>> Start
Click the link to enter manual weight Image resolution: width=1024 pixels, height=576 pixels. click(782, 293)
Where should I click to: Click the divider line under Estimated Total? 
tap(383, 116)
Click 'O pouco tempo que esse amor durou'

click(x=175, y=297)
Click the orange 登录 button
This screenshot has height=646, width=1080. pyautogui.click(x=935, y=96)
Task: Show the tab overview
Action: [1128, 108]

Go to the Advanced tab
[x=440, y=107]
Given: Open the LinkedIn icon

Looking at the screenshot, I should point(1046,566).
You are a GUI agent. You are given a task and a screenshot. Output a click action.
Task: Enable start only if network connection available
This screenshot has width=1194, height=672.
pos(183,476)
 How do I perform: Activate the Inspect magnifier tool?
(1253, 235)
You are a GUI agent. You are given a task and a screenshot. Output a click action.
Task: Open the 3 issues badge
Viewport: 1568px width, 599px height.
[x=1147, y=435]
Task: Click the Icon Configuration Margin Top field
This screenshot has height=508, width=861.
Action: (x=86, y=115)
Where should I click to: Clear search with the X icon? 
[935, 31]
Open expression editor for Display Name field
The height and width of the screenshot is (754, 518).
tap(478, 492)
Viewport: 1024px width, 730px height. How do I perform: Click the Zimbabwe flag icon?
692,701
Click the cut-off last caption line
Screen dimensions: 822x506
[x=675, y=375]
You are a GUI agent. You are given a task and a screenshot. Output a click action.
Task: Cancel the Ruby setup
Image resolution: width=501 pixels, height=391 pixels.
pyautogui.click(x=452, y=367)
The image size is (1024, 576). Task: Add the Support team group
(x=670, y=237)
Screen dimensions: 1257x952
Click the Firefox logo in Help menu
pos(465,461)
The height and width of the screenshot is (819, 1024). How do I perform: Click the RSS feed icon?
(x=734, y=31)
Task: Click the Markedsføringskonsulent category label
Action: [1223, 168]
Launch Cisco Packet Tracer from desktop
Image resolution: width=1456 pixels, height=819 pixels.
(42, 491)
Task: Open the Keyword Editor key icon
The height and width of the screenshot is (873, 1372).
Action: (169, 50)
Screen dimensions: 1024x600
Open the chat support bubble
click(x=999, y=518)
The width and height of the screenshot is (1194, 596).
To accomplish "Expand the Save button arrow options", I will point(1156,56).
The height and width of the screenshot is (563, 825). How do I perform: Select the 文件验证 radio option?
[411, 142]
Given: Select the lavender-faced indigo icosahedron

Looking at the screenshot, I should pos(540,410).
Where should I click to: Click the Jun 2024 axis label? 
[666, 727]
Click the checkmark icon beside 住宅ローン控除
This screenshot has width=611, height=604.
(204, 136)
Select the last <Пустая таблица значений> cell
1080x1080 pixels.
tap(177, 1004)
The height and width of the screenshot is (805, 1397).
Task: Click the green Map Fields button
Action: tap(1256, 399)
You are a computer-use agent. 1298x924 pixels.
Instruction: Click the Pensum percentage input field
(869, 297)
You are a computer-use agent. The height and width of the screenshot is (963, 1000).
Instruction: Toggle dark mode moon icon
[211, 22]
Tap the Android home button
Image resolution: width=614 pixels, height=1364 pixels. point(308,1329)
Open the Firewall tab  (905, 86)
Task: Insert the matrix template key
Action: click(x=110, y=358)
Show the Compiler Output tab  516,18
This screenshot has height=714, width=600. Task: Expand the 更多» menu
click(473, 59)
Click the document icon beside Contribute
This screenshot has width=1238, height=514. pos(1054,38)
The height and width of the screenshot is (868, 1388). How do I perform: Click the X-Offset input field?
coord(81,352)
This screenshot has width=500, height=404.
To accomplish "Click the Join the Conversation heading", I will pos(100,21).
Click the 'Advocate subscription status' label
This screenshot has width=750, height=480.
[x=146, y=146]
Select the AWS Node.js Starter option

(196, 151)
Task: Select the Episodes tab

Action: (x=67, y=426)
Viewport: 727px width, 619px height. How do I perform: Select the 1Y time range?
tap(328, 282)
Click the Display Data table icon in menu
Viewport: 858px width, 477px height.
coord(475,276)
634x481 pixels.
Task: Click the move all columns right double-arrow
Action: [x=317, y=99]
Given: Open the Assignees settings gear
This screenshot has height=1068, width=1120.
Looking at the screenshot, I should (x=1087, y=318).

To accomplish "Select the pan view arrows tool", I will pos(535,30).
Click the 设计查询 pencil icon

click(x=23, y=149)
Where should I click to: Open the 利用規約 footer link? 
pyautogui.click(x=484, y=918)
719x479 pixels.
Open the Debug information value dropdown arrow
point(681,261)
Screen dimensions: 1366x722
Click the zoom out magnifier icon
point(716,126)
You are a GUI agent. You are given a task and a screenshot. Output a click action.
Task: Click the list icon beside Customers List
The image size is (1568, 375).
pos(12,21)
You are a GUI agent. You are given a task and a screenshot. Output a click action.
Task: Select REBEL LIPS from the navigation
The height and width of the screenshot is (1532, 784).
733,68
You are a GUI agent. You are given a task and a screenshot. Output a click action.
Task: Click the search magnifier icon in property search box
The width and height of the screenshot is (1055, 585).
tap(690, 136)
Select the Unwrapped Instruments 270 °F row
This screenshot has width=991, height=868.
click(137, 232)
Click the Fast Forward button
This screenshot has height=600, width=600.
>> End
TASK GOAL: Starting at the line that contains "Given: Open the Assignees settings gear" and stopping after the last line of the records, write those lines out again, switching "magnifier" to "magnifying glass" and leaving everything else unchanged.

RESULT:
Given: Open the Assignees settings gear
This screenshot has height=1068, width=1120.
Looking at the screenshot, I should (x=1087, y=318).

To accomplish "Select the pan view arrows tool", I will pos(535,30).
Click the 设计查询 pencil icon

click(x=23, y=149)
Where should I click to: Open the 利用規約 footer link? 
pyautogui.click(x=484, y=918)
719x479 pixels.
Open the Debug information value dropdown arrow
point(681,261)
Screen dimensions: 1366x722
Click the zoom out magnifying glass icon
point(716,126)
You are a GUI agent. You are given a task and a screenshot. Output a click action.
Task: Click the list icon beside Customers List
The image size is (1568, 375).
pos(12,21)
You are a GUI agent. You are given a task and a screenshot. Output a click action.
Task: Select REBEL LIPS from the navigation
The height and width of the screenshot is (1532, 784).
733,68
You are a GUI agent. You are given a task and a screenshot. Output a click action.
Task: Click the search magnifying glass icon in property search box
The width and height of the screenshot is (1055, 585).
tap(690, 136)
Select the Unwrapped Instruments 270 °F row
This screenshot has width=991, height=868.
click(137, 232)
Click the Fast Forward button
This screenshot has height=600, width=600.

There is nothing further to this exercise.